* **SOURCE DOCUMENT**:
══════════════════════════════
Friday, March 22, 2013

Chapter 8: Scarlett moves to Atlanta

MM begins chapter 8 with the same sort of exposition she used throughout most of chapter 7.  Scarlett hates on Savannah and Charleston some more (just for GP), so she heads north on the train in May of 1862 in the hopes that she'll like Atlanta better "in spite of her distaste for Miss Pittypat and Melanie."

So far, Scarlett dislikes everyone and everything she encounters besides her parents and Tara. It seems as though her mood hasn't improved since that fiasco that occurred in the Wilkes library, and I can't blame her for her depression.  After all, assuming she was married in April of 1861 (a safe assumption), she has been a widow for a whole year and is a new mother and she honestly has no hope of ever enjoying an exciting time again in her life.  Scarlett is vibrant and young and it is no surprise that she dislikes Charleston and Savannah and latches onto Atlanta as a kindred spirit: it's full of bustle and change and so is our protagonist. Atlanta is the same age as Scarlett and MM makes Atlanta a parallel for her main character. I've visited many times and I've often wondered what the city would have been like if Sherman hadn't burned it to the ground.

Oddly enough, there is very little online or in libraries about pre-1864 Atlanta.  Most of the information I've found has come from the reconstruction period, including this nifty Wikipedia map from 1874: (http://upload.wikimedia.org/wikipedia/commons/0/07/Atlanta-wards-1874.jpg).
══════════════════════════════
* **SUPPLIED DATA**:
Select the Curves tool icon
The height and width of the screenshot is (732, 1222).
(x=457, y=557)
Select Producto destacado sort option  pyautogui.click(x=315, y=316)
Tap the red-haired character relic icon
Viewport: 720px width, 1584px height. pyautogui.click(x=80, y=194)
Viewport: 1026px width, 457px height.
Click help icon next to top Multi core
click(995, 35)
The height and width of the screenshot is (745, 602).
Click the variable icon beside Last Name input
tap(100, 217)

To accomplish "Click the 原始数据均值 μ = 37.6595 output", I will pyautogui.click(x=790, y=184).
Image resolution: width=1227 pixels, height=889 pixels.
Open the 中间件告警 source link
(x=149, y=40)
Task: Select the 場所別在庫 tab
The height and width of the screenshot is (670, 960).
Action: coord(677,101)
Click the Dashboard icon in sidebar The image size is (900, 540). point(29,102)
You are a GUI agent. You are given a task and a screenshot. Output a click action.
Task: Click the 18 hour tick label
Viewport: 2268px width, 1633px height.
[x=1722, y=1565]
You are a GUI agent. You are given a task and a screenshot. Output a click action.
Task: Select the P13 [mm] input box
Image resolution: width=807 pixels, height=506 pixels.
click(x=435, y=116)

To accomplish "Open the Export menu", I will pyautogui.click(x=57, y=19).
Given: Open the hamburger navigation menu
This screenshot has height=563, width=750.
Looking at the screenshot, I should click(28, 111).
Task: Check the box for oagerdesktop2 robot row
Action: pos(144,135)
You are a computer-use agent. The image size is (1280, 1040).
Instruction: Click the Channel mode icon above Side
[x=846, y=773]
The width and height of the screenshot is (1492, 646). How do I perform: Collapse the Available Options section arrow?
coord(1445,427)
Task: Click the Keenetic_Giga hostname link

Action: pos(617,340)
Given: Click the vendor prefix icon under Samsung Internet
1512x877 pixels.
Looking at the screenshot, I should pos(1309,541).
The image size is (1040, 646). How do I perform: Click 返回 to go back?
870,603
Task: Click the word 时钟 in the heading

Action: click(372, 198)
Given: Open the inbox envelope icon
══════════════════════════════
* **REQUIRED ACTIONS**:
1: In the blog post on chapter 8, when does Scarlett head north to Atlanta on the train?
2: Name every city mentioned in the blog post on chapter 8.
3: Write the next part of the blog post on chapter 8, starting after its final sentence.

* **ANSWERS TO THE TASKS**:
1: May of 1862

2: Savannah, Charleston, Atlanta

3:
Anyway, Scarlett meets up with Uncle Peter as soon as she alights from the train in central Atlanta.  Uncle Peter uses quite a lot of dialect, but I think Mitchell is less successful here than she was with Mammy.  Maybe it's because Uncle Peter's speaking style doesn't convey much about the man himself: it's used entirely for comedic effect and it just doesn't ring true because it's too 1930's stereotypical/Stepin Fetchit/ugly to be anything other than nasty. 

Having said that, I actually do enjoy Uncle Peter as a character because he gives us a glimpse into the life of the urban slave--an existence that is rarely addressed in most literature and history books about slavery.  Most of the cities of the south were overwhelmingly black during the pre-war period (and many still are today) and I wonder what the true ratio of black:white was in Atlanta when Scarlett arrived there in 1862.  It was probably not as high as it was in more settled cities like Charleston and Savannah, but I'm sure it was much higher than that of New York and Boston during this time.  I could be wrong, but it's just a hunch.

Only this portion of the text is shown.